## Directions
How many lines below include the word "Steel"? State that number and nothing else.

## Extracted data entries
◇ ◇ ◇ ◇ ◇

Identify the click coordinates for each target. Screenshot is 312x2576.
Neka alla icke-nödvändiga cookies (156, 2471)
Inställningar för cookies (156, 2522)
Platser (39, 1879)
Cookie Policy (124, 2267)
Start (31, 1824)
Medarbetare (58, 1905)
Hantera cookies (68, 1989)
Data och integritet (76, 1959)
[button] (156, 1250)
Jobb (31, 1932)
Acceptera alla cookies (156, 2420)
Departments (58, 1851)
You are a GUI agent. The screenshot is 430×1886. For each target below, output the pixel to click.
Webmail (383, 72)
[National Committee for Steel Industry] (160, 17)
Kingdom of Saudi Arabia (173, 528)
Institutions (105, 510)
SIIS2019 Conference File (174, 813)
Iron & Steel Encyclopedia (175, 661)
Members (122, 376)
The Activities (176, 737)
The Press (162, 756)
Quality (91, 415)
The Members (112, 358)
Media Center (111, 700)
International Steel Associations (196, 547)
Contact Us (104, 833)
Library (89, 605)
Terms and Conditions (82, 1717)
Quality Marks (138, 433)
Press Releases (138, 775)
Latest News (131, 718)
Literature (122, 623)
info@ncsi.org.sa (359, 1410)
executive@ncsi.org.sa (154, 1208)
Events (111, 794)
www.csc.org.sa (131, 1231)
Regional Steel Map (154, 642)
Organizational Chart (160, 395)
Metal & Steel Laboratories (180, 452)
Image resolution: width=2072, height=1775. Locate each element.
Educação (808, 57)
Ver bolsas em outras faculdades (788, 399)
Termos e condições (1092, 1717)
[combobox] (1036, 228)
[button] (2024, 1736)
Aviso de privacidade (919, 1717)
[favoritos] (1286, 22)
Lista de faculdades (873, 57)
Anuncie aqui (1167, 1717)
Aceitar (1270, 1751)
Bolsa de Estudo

◇ ◇ ◇ ◇ ◇

## Response to the exercise
5